Return every line of the records below verbatim, with nothing changed, added, or left out.

[Collected data]
+ + + +

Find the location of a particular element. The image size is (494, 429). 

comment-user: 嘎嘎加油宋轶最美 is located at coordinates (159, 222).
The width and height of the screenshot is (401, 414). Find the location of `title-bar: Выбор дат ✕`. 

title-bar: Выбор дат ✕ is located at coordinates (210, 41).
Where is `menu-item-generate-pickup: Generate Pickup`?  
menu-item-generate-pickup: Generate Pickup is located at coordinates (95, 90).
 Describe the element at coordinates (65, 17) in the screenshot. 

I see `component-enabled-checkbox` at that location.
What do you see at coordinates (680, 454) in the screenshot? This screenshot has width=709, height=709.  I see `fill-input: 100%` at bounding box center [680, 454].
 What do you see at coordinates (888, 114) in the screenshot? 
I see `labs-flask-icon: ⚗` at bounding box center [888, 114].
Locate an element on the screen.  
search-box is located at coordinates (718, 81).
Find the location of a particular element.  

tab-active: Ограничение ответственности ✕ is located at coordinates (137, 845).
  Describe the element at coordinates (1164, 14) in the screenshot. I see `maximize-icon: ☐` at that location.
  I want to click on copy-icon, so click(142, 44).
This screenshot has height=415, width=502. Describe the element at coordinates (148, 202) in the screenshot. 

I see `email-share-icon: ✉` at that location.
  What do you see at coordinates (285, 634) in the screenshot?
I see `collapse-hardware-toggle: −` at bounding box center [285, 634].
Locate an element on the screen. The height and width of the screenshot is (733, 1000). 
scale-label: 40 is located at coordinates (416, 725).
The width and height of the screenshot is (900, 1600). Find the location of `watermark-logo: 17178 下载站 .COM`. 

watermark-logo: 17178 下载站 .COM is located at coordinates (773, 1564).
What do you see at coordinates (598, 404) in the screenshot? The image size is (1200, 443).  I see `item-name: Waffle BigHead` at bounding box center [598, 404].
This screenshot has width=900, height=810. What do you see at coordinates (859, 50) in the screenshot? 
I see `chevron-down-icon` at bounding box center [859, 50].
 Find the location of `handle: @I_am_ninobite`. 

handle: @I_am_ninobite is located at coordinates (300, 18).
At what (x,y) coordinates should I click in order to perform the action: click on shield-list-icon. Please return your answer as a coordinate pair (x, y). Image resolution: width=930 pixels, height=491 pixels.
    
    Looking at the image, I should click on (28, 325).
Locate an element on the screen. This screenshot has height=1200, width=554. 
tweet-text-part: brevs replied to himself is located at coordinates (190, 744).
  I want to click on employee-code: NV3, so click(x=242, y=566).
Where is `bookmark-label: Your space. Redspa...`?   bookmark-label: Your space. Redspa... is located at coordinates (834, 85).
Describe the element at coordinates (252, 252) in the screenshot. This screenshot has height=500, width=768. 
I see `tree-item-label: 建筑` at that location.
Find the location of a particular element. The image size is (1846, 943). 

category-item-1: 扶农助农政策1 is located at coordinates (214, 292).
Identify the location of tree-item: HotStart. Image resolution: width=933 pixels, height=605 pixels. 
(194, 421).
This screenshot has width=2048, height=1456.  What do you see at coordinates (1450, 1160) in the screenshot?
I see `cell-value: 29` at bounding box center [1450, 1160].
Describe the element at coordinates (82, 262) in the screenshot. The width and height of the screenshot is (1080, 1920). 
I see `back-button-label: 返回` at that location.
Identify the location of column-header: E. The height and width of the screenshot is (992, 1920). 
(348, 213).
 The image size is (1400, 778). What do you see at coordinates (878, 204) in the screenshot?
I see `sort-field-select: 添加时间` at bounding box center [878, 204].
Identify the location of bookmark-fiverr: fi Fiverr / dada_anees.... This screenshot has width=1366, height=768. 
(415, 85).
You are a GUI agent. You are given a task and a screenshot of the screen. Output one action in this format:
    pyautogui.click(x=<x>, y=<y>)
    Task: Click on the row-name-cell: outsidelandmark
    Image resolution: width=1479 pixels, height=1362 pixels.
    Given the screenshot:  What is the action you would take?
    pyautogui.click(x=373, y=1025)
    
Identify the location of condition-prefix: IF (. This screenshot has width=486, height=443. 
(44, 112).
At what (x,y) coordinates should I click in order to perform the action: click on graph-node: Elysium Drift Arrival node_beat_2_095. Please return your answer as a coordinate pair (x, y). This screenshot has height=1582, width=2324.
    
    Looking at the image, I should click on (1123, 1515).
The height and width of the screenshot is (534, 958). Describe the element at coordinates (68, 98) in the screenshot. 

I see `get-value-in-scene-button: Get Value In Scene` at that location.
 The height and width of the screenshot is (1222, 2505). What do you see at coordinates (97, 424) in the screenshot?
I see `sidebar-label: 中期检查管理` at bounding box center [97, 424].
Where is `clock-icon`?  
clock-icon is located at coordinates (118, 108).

+ + + +

- [SOLUTION TO THIS TASK]
Find the location of a particular element. The image size is (494, 429). 

comment-user: 嘎嘎加油宋轶最美 is located at coordinates (159, 222).
The width and height of the screenshot is (401, 414). Find the location of `title-bar: Выбор дат ✕`. 

title-bar: Выбор дат ✕ is located at coordinates (210, 41).
Where is `menu-item-generate-pickup: Generate Pickup`?  
menu-item-generate-pickup: Generate Pickup is located at coordinates (95, 90).
 Describe the element at coordinates (65, 17) in the screenshot. 

I see `component-enabled-checkbox` at that location.
What do you see at coordinates (680, 454) in the screenshot? This screenshot has width=709, height=709.  I see `fill-input: 100%` at bounding box center [680, 454].
 What do you see at coordinates (888, 114) in the screenshot? 
I see `labs-flask-icon: ⚗` at bounding box center [888, 114].
Locate an element on the screen.  
search-box is located at coordinates (718, 81).
Find the location of a particular element.  

tab-active: Ограничение ответственности ✕ is located at coordinates (137, 845).
  Describe the element at coordinates (1164, 14) in the screenshot. I see `maximize-icon: ☐` at that location.
  I want to click on copy-icon, so click(142, 44).
This screenshot has height=415, width=502. Describe the element at coordinates (148, 202) in the screenshot. 

I see `email-share-icon: ✉` at that location.
  What do you see at coordinates (285, 634) in the screenshot?
I see `collapse-hardware-toggle: −` at bounding box center [285, 634].
Locate an element on the screen. The height and width of the screenshot is (733, 1000). 
scale-label: 40 is located at coordinates (416, 725).
The width and height of the screenshot is (900, 1600). Find the location of `watermark-logo: 17178 下载站 .COM`. 

watermark-logo: 17178 下载站 .COM is located at coordinates (773, 1564).
What do you see at coordinates (598, 404) in the screenshot? The image size is (1200, 443).  I see `item-name: Waffle BigHead` at bounding box center [598, 404].
This screenshot has width=900, height=810. What do you see at coordinates (859, 50) in the screenshot? 
I see `chevron-down-icon` at bounding box center [859, 50].
 Find the location of `handle: @I_am_ninobite`. 

handle: @I_am_ninobite is located at coordinates (300, 18).
At what (x,y) coordinates should I click in order to perform the action: click on shield-list-icon. Please return your answer as a coordinate pair (x, y). Image resolution: width=930 pixels, height=491 pixels.
    
    Looking at the image, I should click on (28, 325).
Locate an element on the screen. This screenshot has height=1200, width=554. 
tweet-text-part: brevs replied to himself is located at coordinates (190, 744).
  I want to click on employee-code: NV3, so click(x=242, y=566).
Where is `bookmark-label: Your space. Redspa...`?   bookmark-label: Your space. Redspa... is located at coordinates (834, 85).
Describe the element at coordinates (252, 252) in the screenshot. This screenshot has height=500, width=768. 
I see `tree-item-label: 建筑` at that location.
Find the location of a particular element. The image size is (1846, 943). 

category-item-1: 扶农助农政策1 is located at coordinates (214, 292).
Identify the location of tree-item: HotStart. Image resolution: width=933 pixels, height=605 pixels. 
(194, 421).
This screenshot has width=2048, height=1456.  What do you see at coordinates (1450, 1160) in the screenshot?
I see `cell-value: 29` at bounding box center [1450, 1160].
Describe the element at coordinates (82, 262) in the screenshot. The width and height of the screenshot is (1080, 1920). 
I see `back-button-label: 返回` at that location.
Identify the location of column-header: E. The height and width of the screenshot is (992, 1920). 
(348, 213).
 The image size is (1400, 778). What do you see at coordinates (878, 204) in the screenshot?
I see `sort-field-select: 添加时间` at bounding box center [878, 204].
Identify the location of bookmark-fiverr: fi Fiverr / dada_anees.... This screenshot has width=1366, height=768. 
(415, 85).
You are a GUI agent. You are given a task and a screenshot of the screen. Output one action in this format:
    pyautogui.click(x=<x>, y=<y>)
    Task: Click on the row-name-cell: outsidelandmark
    Image resolution: width=1479 pixels, height=1362 pixels.
    Given the screenshot:  What is the action you would take?
    pyautogui.click(x=373, y=1025)
    
Identify the location of condition-prefix: IF (. This screenshot has width=486, height=443. 
(44, 112).
At what (x,y) coordinates should I click in order to perform the action: click on graph-node: Elysium Drift Arrival node_beat_2_095. Please return your answer as a coordinate pair (x, y). This screenshot has height=1582, width=2324.
    
    Looking at the image, I should click on (1123, 1515).
The height and width of the screenshot is (534, 958). Describe the element at coordinates (68, 98) in the screenshot. 

I see `get-value-in-scene-button: Get Value In Scene` at that location.
 The height and width of the screenshot is (1222, 2505). What do you see at coordinates (97, 424) in the screenshot?
I see `sidebar-label: 中期检查管理` at bounding box center [97, 424].
Where is `clock-icon`?  
clock-icon is located at coordinates (118, 108).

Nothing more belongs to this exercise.